Esta acertada perspectiva hace de El reino una película ambiciosa, con voluntad de trascender las miserias hispanas y de comunicarse con espectadores de cualquier lugar. Porque ese reino no es el de España solo, puede ser cualquier otra monarquía y repúblicas como la de Putin, la de Trump o la non nata de Puigdemont/Torra, cuyo partido tuvo que ser refundado para cerrar (en falso) las corrupciones. “Reino” porque el partido y las élites del poder funcionan con total despotismo y férrea jerarquía en función no de valores o consensos democráticos, sino de ambiciones personales, alianzas para mantenerse en el poder o cuchilladas (metafóricas, pero también reales) con que eliminar al enemigo o defenderse de él. Como Shakespeare y Maquiavelo todavía gozan de buena salud, El reino les pertenece: la película habla del Poder con mayúsculas y en términos absolutos, lo que implica, de entrada, poner entre paréntesis la moral.
En el panorama trazado todos son villanos, no hay héroes y el protagonista Manuel (espléndido Antonio de la Torre) es un delincuente como los demás a quien le parece injusto pagar en solitario por delitos que sus compañeros también han cometido. Por ello aplica la técnica del ventilador, de airear la mierda e intentar obtener alguna ventaja en la ceremonia de la confusión y el diagnóstico generalizado de corrupción.
En la última secuencia en un plató de televisión la película plantea algunas preguntas muy relevantes al espectador: ¿han sido cómplices de la corrupción con sus silencios los medios de comunicación? ¿no están detrás de los medios los mismos poderes económicos que han corrompido a los cargos políticos? También se deja entrever la pasividad de la ciudadanía. O incluso su tolerancia hacia la corrupción, como en la escena en que un camarero se equivoca y devuelve al cliente dinero de más.
Una música estridente y enérgica que intensifica el dramatismo de imágenes muy cercanas, con abundantes primeros planos, un ritmo espléndido –quizá con la excepción de la secuencia que transcurre en el chalet de Andorra, a mi juicio innecesariamente alargada- y, sobre todo, un plantel de intérpretes bien dirigidos convierten esta película en una obra muy sólida desde el punto de vista cinematográfico. Mucho más cuando, en las antípodas del filme “basado en hechos reales”, consigue transmitir la verdad de fondo no a través de fieles reproducciones de esos hechos, sino de ficciones.
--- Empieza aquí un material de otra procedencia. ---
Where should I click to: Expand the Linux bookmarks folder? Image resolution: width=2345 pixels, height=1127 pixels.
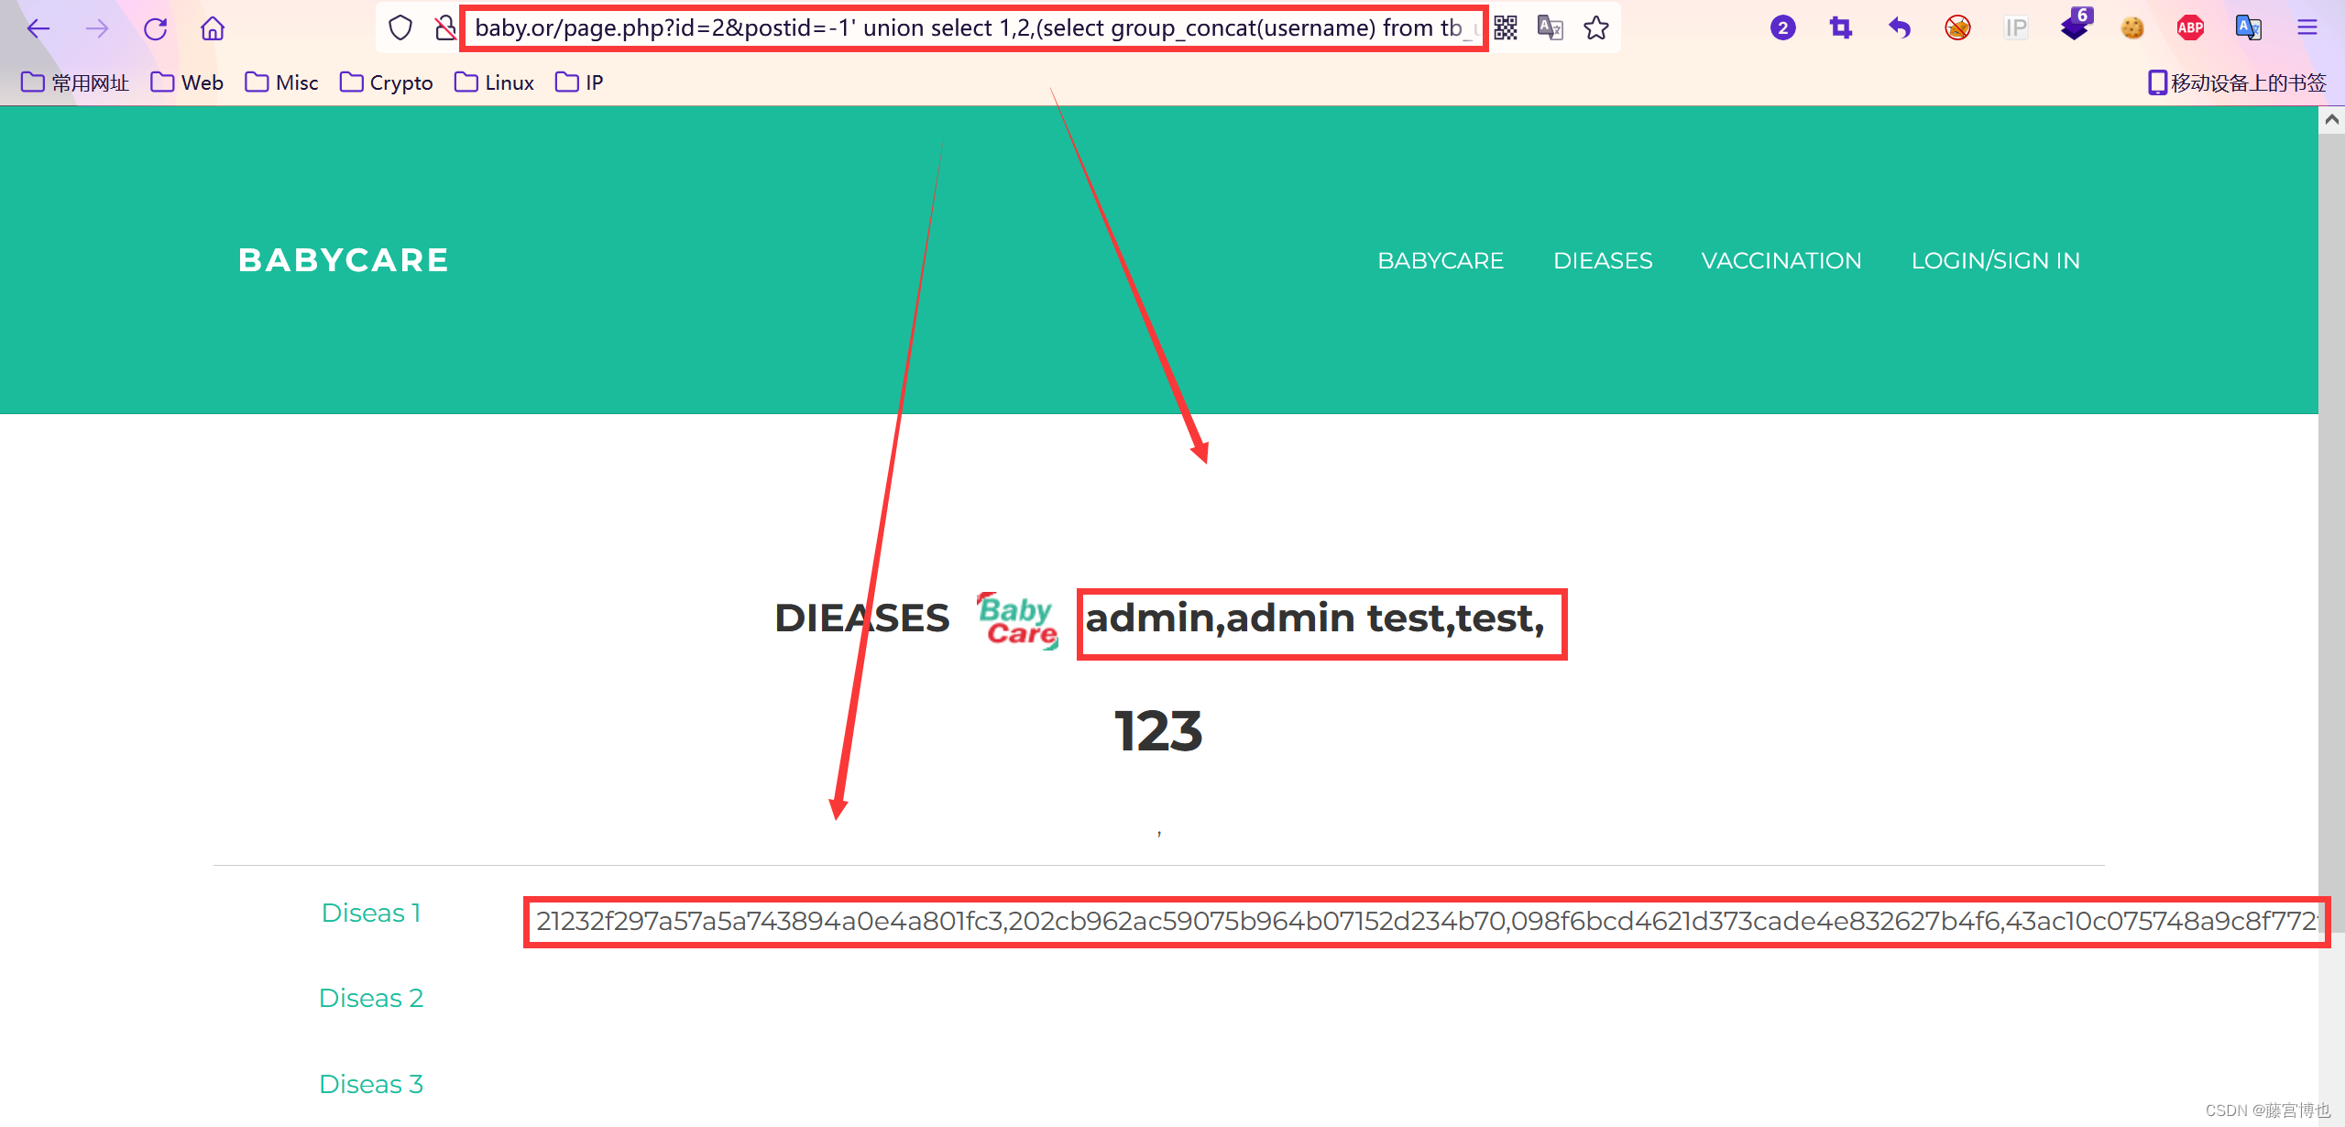point(494,82)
Si hablamos de “falso documental” para referirnos a películas con la forma de documental que inventan sucesos y personajes que nunca existieron, habrá que referirse a El reino como una “falsa ficción”, pues ni nombres, lugares o hechos concretos han sucedido y, sin embargo, remiten a casos tan reales como los documentados en los cientos de miles de folios de los sumarios de la Audiencia Nacional. En fin, que la ficción puede ser más verdadera que la crónica o el documental.